━━ Materials provided

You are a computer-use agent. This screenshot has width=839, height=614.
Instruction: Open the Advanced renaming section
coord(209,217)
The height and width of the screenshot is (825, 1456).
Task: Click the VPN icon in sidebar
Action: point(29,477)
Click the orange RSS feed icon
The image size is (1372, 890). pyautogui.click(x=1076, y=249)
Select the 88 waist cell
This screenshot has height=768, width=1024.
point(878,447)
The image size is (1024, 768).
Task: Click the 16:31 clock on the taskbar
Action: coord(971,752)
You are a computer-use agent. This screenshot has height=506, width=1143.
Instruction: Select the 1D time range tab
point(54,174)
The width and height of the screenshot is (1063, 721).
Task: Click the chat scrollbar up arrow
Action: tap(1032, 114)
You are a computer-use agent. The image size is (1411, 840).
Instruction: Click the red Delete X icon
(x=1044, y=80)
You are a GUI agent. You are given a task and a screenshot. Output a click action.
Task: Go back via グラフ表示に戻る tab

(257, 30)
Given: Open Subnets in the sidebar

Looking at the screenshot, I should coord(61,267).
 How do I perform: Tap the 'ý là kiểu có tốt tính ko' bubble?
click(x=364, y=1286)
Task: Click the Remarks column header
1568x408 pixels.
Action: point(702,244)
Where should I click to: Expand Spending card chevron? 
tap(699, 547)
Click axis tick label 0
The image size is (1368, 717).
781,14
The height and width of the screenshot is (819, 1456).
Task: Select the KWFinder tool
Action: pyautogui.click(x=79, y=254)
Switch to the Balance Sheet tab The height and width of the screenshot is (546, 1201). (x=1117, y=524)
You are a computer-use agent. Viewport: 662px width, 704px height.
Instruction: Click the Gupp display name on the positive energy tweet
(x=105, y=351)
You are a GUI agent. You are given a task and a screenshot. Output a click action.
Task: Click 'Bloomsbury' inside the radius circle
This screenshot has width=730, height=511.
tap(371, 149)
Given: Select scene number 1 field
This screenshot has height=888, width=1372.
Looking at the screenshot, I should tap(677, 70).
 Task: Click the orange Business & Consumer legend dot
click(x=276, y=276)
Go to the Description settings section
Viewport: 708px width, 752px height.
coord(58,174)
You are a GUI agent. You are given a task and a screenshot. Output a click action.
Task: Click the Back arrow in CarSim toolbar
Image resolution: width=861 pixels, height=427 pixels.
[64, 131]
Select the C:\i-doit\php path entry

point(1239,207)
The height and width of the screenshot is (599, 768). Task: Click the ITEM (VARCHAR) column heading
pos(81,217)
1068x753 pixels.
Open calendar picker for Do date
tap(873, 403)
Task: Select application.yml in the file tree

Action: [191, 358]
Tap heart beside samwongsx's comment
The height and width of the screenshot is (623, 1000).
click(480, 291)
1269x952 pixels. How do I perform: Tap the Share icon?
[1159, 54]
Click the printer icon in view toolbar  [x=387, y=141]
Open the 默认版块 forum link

━━━━

* To do *
Nothing is to be left out, and every entry is to be transcribed exactly.

* Expected answer *
You are a computer-use agent. This screenshot has width=839, height=614.
Instruction: Open the Advanced renaming section
coord(209,217)
The height and width of the screenshot is (825, 1456).
Task: Click the VPN icon in sidebar
Action: point(29,477)
Click the orange RSS feed icon
The image size is (1372, 890). pyautogui.click(x=1076, y=249)
Select the 88 waist cell
This screenshot has height=768, width=1024.
point(878,447)
The image size is (1024, 768).
Task: Click the 16:31 clock on the taskbar
Action: coord(971,752)
You are a computer-use agent. This screenshot has height=506, width=1143.
Instruction: Select the 1D time range tab
point(54,174)
The width and height of the screenshot is (1063, 721).
Task: Click the chat scrollbar up arrow
Action: tap(1032, 114)
You are a computer-use agent. The image size is (1411, 840).
Instruction: Click the red Delete X icon
(x=1044, y=80)
You are a GUI agent. You are given a task and a screenshot. Output a click action.
Task: Go back via グラフ表示に戻る tab

(257, 30)
Given: Open Subnets in the sidebar

Looking at the screenshot, I should coord(61,267).
 How do I perform: Tap the 'ý là kiểu có tốt tính ko' bubble?
click(x=364, y=1286)
Task: Click the Remarks column header
1568x408 pixels.
Action: point(702,244)
Where should I click to: Expand Spending card chevron? 
tap(699, 547)
Click axis tick label 0
The image size is (1368, 717).
781,14
The height and width of the screenshot is (819, 1456).
Task: Select the KWFinder tool
Action: pyautogui.click(x=79, y=254)
Switch to the Balance Sheet tab The height and width of the screenshot is (546, 1201). (x=1117, y=524)
You are a computer-use agent. Viewport: 662px width, 704px height.
Instruction: Click the Gupp display name on the positive energy tweet
(x=105, y=351)
You are a GUI agent. You are given a task and a screenshot. Output a click action.
Task: Click 'Bloomsbury' inside the radius circle
This screenshot has width=730, height=511.
tap(371, 149)
Given: Select scene number 1 field
This screenshot has height=888, width=1372.
Looking at the screenshot, I should tap(677, 70).
 Task: Click the orange Business & Consumer legend dot
click(x=276, y=276)
Go to the Description settings section
Viewport: 708px width, 752px height.
coord(58,174)
You are a GUI agent. You are given a task and a screenshot. Output a click action.
Task: Click the Back arrow in CarSim toolbar
Image resolution: width=861 pixels, height=427 pixels.
[64, 131]
Select the C:\i-doit\php path entry

point(1239,207)
The height and width of the screenshot is (599, 768). Task: Click the ITEM (VARCHAR) column heading
pos(81,217)
1068x753 pixels.
Open calendar picker for Do date
tap(873, 403)
Task: Select application.yml in the file tree

Action: [191, 358]
Tap heart beside samwongsx's comment
The height and width of the screenshot is (623, 1000).
click(480, 291)
1269x952 pixels. How do I perform: Tap the Share icon?
[1159, 54]
Click the printer icon in view toolbar  [x=387, y=141]
Open the 默认版块 forum link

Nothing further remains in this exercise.